Ein weiterer Spiegel des Interesses am Projekt ist die Zahl der Bachelor- und Masterarbeiten, die sich seit 2017 mit Fragestellungen im Kontext des Projektansatzes beschäftigt haben und dies aktuell weiter tun: bis ins Jahr 2023 hinein 35 an der Zahl.
Eine große Herausforderung ist, den Förderansatz auf den Projektflächen auch fortführen zu können. Dafür stellt das Projekt die Forderung auf, Wildnisflächen mit relevanter Größe (zumindest ein Hektar) und gegebenem Entwicklungspotenzial auch planungsrechtlich im Sinne der Zielerreichung abzusichern.

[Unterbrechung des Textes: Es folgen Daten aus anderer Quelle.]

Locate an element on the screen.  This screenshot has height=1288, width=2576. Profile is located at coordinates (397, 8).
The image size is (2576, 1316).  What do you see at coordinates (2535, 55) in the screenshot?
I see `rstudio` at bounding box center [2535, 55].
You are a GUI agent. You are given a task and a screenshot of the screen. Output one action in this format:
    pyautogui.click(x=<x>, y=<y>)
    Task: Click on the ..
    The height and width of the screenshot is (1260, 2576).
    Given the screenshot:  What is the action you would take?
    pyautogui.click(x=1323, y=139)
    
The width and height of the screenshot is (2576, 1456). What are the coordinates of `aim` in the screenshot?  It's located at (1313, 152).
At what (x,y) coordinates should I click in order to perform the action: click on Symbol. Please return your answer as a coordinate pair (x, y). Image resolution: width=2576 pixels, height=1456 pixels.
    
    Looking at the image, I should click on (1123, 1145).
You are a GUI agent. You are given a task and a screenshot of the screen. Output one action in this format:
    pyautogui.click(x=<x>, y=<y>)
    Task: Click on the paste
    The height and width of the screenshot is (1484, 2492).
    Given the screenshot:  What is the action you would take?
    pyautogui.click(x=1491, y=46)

Es bedurfte nicht dieses Projektes, um zu zeigen, dass Stadtwildnis auch in Deutschland funktioniert – es hat aber neue Ansätze, Experimente und Entwicklungsziele aufgezeigt, die in enger Kombination mit Umweltbildung und Öffentlichkeitsarbeit ein weiteres bedeutsames Ziel des Projektes bedienen können – nämlich die Ableitung von Erkenntnissen für die Übertragung auf andere Kommunen, die interessiert und bereit sind, Wildnis zu wagen.